Dr. Potugari: It definitely makes me stronger by actually participating in the multidisciplinary team. I try to do my best to come up with the patient’s care.

Are there any challenges with dealing with complex patient cases within these MDT meetings, any way to better address these cases?

Dr. Popoff: There are always challenges with complex patients and those complexities can arise from a number of different angles. Medical complexity, case complexity, and social socioeconomic factors that are considerations in a patient’s care. The multidisciplinary approach to care helps resolve some of that, ideally. But those factors are real and they certainly influence the way in which we deliver care to patients.

Dr. Potugari: I think every lung cancer patient is a complex patient right now with this growing evidence. As previously mentioned, I typically collaborate with our thoracic surgeon or radiation oncologist in the early stage lung cancer. But when it comes to Stage Four lung cancer, it’s much more complex. I definitely need support from the palliative care teams like oncology and social needs. I also need the assistance from our financial team. Not many of our patients can even afford transportation.

Do you feel like there’s a better way than the MDT approach to address complex care situations for lung cancer patients?

Dr. Potugari: I don’t think so. This is the best way. And apart from that, now there are actually evolving bodies with the metastatic tumor board or multidisciplinary teams where they actually address brain metastases. More multidisciplinary team involvement is definitely going to help the patient.

Dr. Popoff: I think we will continue to refine the multidisciplinary team approach to care. There’s always an opportunity to do better than we’re doing, right? And I think we’re all focused on that. But certainly MDT is a core component of care currently and will likely continue to be for the foreseeable future.

How are patients and their families involved in the decision-making process and care planning within your MDT team?

Dr. Potugari: Typically, during the multidisciplinary team, the provider who is responsible for that patient also engages with the patient and their family.

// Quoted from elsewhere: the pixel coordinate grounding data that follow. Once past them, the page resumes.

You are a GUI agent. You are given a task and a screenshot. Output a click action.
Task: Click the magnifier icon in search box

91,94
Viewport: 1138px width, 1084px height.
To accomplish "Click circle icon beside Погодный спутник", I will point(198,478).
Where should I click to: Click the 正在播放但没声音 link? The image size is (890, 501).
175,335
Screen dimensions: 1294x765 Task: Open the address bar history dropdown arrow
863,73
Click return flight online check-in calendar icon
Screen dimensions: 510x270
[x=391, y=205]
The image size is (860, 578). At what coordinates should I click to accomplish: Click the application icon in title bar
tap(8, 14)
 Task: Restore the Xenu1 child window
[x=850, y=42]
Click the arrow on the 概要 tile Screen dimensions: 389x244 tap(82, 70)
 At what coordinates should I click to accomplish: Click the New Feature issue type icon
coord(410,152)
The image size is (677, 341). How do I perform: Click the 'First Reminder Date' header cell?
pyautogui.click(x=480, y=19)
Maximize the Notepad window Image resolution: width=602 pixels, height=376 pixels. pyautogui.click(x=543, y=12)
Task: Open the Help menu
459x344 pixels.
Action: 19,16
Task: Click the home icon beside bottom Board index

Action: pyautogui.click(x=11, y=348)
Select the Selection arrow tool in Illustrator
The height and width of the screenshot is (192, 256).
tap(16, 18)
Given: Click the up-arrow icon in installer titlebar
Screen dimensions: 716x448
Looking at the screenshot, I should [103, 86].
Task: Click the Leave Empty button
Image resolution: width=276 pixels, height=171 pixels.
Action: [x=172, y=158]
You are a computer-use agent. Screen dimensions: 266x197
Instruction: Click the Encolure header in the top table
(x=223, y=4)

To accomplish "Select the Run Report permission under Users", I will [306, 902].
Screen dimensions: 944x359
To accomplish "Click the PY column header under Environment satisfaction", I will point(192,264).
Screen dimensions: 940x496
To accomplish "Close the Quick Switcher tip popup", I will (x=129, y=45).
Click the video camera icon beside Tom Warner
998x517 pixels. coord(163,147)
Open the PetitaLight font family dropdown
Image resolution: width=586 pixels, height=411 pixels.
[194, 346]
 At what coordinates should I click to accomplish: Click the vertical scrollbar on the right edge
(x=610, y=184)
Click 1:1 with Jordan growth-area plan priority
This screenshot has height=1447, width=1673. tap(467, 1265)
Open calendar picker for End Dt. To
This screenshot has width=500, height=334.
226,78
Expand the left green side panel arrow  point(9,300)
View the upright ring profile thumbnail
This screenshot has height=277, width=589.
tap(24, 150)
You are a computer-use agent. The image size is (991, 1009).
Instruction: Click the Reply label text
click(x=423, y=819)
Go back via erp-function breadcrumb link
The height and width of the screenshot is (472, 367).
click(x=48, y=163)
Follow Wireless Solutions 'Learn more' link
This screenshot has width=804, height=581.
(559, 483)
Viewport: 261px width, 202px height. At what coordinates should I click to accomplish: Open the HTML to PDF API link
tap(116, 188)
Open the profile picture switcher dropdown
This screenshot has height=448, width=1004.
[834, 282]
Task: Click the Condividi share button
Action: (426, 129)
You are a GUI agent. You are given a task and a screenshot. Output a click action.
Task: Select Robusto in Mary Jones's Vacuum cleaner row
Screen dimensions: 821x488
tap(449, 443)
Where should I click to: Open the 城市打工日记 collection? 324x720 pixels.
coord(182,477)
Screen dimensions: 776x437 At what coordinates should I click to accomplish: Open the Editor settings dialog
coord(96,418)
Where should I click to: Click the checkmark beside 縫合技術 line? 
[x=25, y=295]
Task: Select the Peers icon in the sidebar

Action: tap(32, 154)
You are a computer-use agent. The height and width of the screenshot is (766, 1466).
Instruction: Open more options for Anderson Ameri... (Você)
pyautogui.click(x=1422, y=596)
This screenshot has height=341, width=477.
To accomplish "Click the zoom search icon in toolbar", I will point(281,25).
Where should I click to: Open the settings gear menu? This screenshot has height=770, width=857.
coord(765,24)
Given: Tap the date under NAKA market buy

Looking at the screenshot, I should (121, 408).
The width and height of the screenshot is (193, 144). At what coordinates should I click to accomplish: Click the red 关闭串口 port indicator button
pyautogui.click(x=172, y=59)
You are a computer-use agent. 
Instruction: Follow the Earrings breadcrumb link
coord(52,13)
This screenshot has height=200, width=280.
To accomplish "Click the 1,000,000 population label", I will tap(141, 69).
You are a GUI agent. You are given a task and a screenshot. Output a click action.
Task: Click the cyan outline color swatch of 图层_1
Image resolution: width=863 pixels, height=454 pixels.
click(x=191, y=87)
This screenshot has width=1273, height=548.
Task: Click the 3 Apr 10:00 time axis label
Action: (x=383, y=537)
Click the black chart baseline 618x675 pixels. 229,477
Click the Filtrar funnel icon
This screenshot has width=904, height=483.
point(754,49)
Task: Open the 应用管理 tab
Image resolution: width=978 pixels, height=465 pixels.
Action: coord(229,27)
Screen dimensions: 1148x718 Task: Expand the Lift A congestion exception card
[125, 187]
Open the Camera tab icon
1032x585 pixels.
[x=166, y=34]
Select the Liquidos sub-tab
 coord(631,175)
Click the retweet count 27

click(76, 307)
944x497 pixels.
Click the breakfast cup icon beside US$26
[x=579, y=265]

Sometimes I end up calling the patient’s family on the phone, trying to explain about the tumor board’s recommendations when the family member is not available – so both the patient and also the patient’s families are involved in the patient’s decision making.

Dr. Popoff: The families don’t actively participate in the multidisciplinary discussion, but I think family support, family input, and collective decision making by the patient and the family are certainly a large part of the ultimate decision regarding the patient’s care, and the pathway forward.

How does your team collaboratively develop treatment plans?

Dr. Popoff: So the treatment plan results from the discussion by the multidisciplinary team. So the case is presented, the data is reviewed, and then there’s a discussion that not only summarizes the patient’s situation, but also attempts to elucidate from the participants what the collective opinion is regarding the best treatment pathway forward for the patient.

How are these MDT discussions personalized to the patient’s choice in creating their treatment plans, and who has the discussions with the patient and or family member?

Dr. Potugari: Each patient is a different individual. So we have to tailor the treatment plan to the patient. We provide some of the options whether the patient is a candidate for surgery versus not a candidate for surgery. That actually gives the patient their options. We present those options to the patient. And then we respect the patient’s wishes how they actually would like to proceed with the treatment.

Dr. Popoff: So true. The patient preference matters hugely. So a patient who might be a candidate for surgery but doesn’t want surgery – what’s an alternative?

Dr. Potugari: Thanks for talking with me today, Dr. Popoff.

Dr. Popoff: That was really fantastic. Thanks, Dr. Potugari.